By Joy Essien
So the Nepalese government wakes up one day and decides that every social-media platform must register with its Ministry of Communications. The order comes with a one-week deadline and a warning: fail to register and you’re banned. Predictably, the youths don’t take this well.
If this sounds familiar, it should. Remember when Nigeria’s last administration banned Twitter—now X—after a tussle over registration and content control? It was senseless then, and it’s just as senseless now. Governments that never built these platforms still want to control, regulate, or profit from them.
Nepal’s young people see through it. Like their Nigerian counterparts during #EndSARS, they’ve long been frustrated by deeper issues. Job scarcity has pushed thousands abroad; Nepal’s own Department of Foreign Employment says over 1,500 citizens leave the country every single day to work in the Gulf states, Malaysia, or South Korea. A social-media ban merely exposed wounds that were already raw.
Reports say around 20,000 protesters poured into Kathmandu and other cities. Demonstrations that began as a demand to restore internet access quickly broadened into an anti-corruption revolt. Crowds accused the government of ignoring unemployment and graft while chasing digital scapegoats.

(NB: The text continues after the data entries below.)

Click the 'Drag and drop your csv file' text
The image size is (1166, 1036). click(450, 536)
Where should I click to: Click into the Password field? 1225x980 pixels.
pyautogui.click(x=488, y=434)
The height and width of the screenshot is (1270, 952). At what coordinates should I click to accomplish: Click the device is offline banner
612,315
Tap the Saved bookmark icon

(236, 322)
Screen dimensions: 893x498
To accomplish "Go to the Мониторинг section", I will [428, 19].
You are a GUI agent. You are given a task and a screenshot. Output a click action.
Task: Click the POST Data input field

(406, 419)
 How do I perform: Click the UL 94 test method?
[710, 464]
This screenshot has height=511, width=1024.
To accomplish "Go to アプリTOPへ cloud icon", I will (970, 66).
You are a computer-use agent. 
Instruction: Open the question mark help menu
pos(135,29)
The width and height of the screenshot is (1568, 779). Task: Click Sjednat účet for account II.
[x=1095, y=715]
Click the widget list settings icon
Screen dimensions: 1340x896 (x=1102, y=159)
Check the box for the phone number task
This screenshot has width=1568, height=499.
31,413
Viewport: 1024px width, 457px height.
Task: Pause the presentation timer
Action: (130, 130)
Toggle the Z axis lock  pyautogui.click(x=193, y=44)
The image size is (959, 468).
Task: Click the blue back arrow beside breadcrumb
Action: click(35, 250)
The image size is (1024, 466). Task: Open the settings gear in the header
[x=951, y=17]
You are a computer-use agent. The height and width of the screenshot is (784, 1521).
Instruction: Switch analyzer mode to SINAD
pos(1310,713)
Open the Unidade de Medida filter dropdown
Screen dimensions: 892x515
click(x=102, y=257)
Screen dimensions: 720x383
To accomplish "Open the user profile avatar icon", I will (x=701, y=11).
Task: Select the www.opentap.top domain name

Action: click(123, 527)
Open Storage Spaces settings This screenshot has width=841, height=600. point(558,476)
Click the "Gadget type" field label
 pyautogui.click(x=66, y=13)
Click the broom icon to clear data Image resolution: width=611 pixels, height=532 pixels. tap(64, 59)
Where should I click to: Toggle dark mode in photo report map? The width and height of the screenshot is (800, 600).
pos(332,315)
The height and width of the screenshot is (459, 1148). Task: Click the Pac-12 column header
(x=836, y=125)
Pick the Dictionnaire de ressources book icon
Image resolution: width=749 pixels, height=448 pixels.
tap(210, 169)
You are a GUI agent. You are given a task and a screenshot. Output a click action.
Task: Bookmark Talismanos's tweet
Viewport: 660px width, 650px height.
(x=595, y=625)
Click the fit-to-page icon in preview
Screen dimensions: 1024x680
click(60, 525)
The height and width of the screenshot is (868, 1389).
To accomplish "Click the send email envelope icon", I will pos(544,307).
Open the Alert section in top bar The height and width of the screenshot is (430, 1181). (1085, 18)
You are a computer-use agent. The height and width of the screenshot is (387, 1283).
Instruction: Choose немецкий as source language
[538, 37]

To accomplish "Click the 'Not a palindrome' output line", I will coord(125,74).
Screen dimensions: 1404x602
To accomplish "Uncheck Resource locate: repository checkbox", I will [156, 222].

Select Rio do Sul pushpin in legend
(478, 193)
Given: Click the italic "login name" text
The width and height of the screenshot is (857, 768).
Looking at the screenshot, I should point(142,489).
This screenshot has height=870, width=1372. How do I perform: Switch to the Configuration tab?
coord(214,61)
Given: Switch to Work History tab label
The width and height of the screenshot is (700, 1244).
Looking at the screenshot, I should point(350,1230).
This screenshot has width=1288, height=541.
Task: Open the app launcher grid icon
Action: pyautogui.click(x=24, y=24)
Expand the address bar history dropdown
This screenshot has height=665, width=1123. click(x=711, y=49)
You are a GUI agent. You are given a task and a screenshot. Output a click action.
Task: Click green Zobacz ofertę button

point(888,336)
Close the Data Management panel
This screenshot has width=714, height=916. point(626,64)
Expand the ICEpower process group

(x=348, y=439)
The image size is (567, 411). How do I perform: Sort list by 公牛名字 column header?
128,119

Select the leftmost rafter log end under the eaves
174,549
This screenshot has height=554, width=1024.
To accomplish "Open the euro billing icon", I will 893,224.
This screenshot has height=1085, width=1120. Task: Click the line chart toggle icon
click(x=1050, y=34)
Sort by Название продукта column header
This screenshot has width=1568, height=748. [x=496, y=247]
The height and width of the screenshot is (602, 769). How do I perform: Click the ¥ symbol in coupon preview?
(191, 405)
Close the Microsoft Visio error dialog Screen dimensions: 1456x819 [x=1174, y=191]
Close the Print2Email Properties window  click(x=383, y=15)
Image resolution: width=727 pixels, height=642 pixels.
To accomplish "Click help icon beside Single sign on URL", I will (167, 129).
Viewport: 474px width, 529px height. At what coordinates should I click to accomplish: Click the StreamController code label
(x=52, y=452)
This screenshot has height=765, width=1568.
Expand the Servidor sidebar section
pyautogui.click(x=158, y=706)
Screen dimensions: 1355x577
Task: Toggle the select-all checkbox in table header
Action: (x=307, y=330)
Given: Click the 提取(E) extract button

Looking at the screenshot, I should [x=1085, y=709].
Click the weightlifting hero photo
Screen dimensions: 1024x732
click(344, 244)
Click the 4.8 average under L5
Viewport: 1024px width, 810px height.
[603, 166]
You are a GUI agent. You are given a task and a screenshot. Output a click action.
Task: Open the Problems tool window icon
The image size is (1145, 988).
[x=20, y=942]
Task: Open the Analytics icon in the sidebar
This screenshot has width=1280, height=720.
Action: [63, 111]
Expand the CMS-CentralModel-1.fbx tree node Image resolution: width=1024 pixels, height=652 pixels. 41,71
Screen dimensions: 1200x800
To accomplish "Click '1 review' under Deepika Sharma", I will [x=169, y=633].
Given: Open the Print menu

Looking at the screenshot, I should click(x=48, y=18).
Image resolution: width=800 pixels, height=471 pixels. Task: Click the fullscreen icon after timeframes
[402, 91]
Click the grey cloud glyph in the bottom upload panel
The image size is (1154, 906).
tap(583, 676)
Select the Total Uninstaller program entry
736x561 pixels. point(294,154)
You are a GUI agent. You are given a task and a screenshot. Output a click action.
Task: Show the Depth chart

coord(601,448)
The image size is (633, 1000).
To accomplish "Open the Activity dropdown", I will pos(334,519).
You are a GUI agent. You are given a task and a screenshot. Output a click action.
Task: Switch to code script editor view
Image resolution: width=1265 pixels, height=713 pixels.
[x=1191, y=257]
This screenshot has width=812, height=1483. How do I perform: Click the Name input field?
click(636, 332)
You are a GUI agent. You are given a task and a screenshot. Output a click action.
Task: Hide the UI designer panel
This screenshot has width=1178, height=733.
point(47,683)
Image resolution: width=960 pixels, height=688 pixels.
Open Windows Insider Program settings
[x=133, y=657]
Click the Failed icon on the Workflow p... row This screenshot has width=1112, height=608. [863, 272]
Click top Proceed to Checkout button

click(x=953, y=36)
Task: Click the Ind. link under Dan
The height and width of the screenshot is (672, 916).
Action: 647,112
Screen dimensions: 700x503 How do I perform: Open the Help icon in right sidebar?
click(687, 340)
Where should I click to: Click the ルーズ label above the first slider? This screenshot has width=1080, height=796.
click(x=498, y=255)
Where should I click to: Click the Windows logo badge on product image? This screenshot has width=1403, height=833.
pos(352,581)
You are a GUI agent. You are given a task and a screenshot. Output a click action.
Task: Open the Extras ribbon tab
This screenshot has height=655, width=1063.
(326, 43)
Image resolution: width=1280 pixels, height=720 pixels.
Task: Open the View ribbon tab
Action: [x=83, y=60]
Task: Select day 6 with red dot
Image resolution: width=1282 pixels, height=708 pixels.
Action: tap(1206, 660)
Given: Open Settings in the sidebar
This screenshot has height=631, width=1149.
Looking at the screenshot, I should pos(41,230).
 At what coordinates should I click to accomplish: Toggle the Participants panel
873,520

Tensions spiraled. Parliament was set ablaze. At least 22 people were killed and more than 300 injured as security forces moved in. In a shocking turn, the prime minister resigned under pressure, and among the casualties was the wife of a former prime minister, who died from severe burns when her residence was torched.
What started as a bureaucratic attempt to rein in social media has become a full-blown national crisis—arson, deaths, military deployment, and a generation’s fury on display.
And here lies the real danger: keeping troops on the streets “to restore order” for too long can itself erode democracy. Nepal’s Gen Z is no longer protesting a ban on TikTok or X; they’re protesting decades of corruption, economic stagnation, and a political class that gave them no hope.
The world should pay attention. When governments focus on the minor and ignore the major, youth frustration becomes a wildfire—and the internet is only the spark.